В Харьковском университете среди выдающихся лингвистов был Александр Моисеевич Финкель. В молодости он, вместе с Эстер Паперной и Александром Розенбергом, выпустил в свет ставшую  знаменитой книжку пародий и стилизаций "Парнас дыбом", а вообще был выдающимся филологом, автором (вместе с Баженовым) вузовского учебника грамматики... Он же стал и научным руководителем Марленки по её дипломной работе "Язык и стиль поэзии раннего Н. С. Тихонова" (вот уж звону было! Благодаря чему я и до сих пор помню наизусть стихи из его циклов "Орда" и "Брага"). Марленка буквально влюбилась в своего  Финкеля... Да это есть и в её записках.

         И вот - рассказывает мне  Аркадий Михайлович Мондрус:

          – Вы  знаете, Феликс Давыдович, какой у меня был случай?  – После  госпиталя, в Крыму, иду по улице - а навстречу мне – кто бы, вы думали? – Финкель! Он - в солдатской форме, а я – капитан. А я ведь начинал учиться ещё до войны, и он мне на сессии "тройку"  поставил.  Так гонял, так гонял – а потом – еле-еле "троечку".  Теперь проходит мимо меня, мешковатый такой, ну, козырнул, конечно...  Я обернулся: "Солдат!  Вернитесь!"   (Смеётся гаденько). Уж я его погонял  за эту троечку!  Потренировал  на "отдание чести на ходу  при встрече с начальником!"

         ...Может, выдумал?  Надеюсь. Но – чем   похвастался?!  Я, пусть не на войне, но солдатом прослужил более двух лет, накозырялся  и хорошим, и плохим, и всякой сволочи... Приехав с Дальнего Востока домой в отпуск, иду  как-то по аллее городского сада в своей солдатской форме (а время зимнее, под ногами снег, ледовые скользанки, детишками раскатанные, то и дело попадаются:  того  и гляди не заметишь и шлёпнешься)... как вдруг навстречу - генерал-лейтенант!  Я вояку  такого чина за всю службу не видел ближе, чем на полкилометра, у нас командир дивизии был генерал-майор, так и тот в наш гарнизон наезжал  лишь по  большим праздникам, да и то не каждый раз...  Но уставы – и  строевой, и дисциплинарный, и внутренней службы – я  хорошо знаю, и тему "как приветствовать начальника" не раз на занятиях по строевой отрабатывал. А приветствовать надо так:  метров за  десять переходишь на строевой шаг:  вытянутый носок  поднимай  повыше (лучше всего - на высоту носа) и – шварк!  – ступню  о землю, то же - и с другой ногой, а левую руку прижимай вниз к бедру, а правой - отдавай честь  встреченному начальнику, а лицом повернись к  нему, прямо на него и глядя, да мимо проходи, громко отбивая шаг...  А ну как на скользанку попадёшь - и поедешь по ней?..
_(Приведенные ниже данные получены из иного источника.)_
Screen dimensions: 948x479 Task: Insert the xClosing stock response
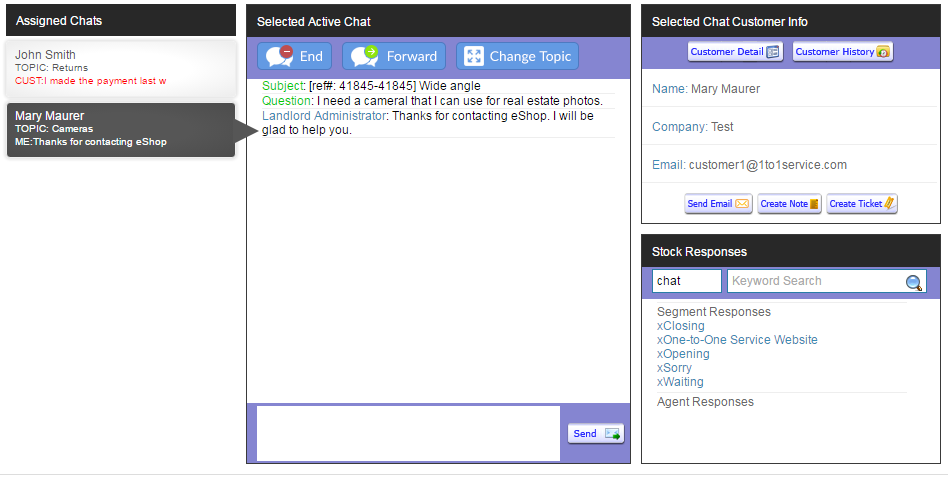tap(680, 326)
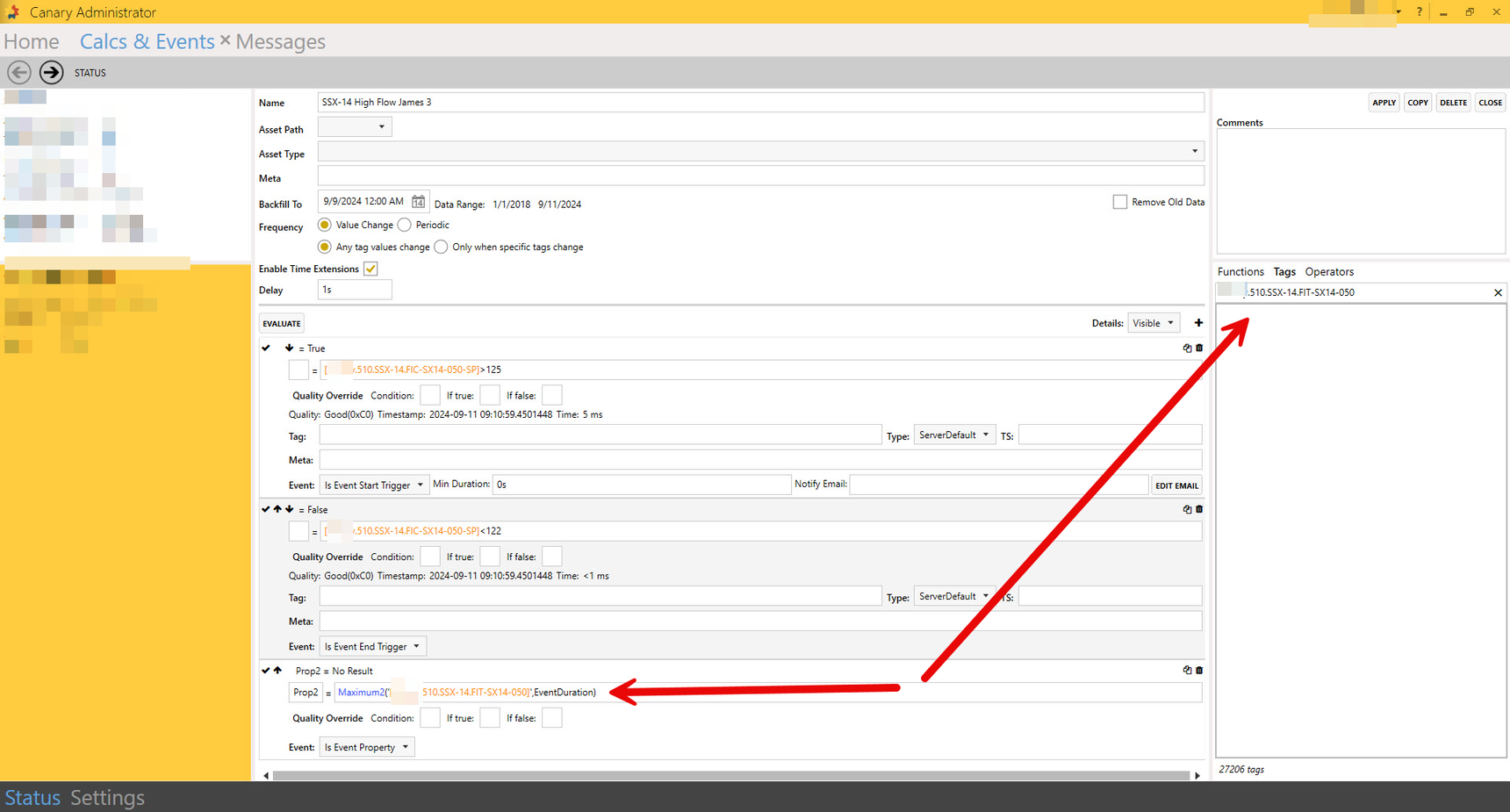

        Нет, повезло. Успел увидеть, как генерал мне вежливо в ответ козырнул,  головой кивнул, да ещё  и губами пошевелил: мол, "здравствуйте..."  Не капитан Мондрус попался. И "тройки" я ему никогда не ставил. Повезло.

        Рассказывал мне Аркадий Михайлович эту историю, а я думал: врёт? не врёт? Хотел было его пристыдить: ну как же так? ведь не кто-нибудь: сам Финкель! Но тут же подумал: раз он мне такое рассказал, значит, если и сфантазировал, так  не поймёт:  что стыдного в таком поведении, какое себе приписал. На чёрта мне его воспитывать?

        Вспоминая историю ареста Бориса Чичибабина, он рассказывал мне, сколько шуму она наделала, и даже назвал мне студента, который якобы настучал на Бориса (знал я, от Марленки понаслышке, и этого студента)  А однажды – гуляли  мы в школьном дворе (вместе с детьми нашими) – он и спрашивает меня своим жиденьким, несколько сдавленным голоском (такие называют "козлиными"):

        "Феликс Давыдович, скажите: отчего это Солженицын  всё клевещет и клевещет?"


         Помню, стало мне ужасно смешно. Я-то к тому времени Солженицына кое-что почитал  и в "самиздате", и видел, что "клевещет"  он – чистую  правду.

         Прошло какое-то время - и  Женя, мой племянник, женился на Инне Сухоруковой  - дочери Бориса Сухорукова и Ани Фишелевой. На свадебный обед были приглашены Женин родной дядя   (то есть я) с семьёй  и Инны Сухоруковой родная тётя с семьёй (то есть с мужем Марком Айзенштадтом и их дочерью...
 
          Получилось, что мы (старшее поколение) все между собой знакомы. Марлена со своим сватом Борисом Сухоруковым - даже ещё с 1937 года: ей было 12 лет, а он  у неё в пионерлагере работал старшим вожатым!

          Через несколько лет после женитьбы Марлениного сына на его дочери он  опасно заболел  и вскоре умер.  На его место по институтскому распределению попал студент-выпускник Института культуры  Миша Рахлин... Мой сын!   Проработал там 5 лет.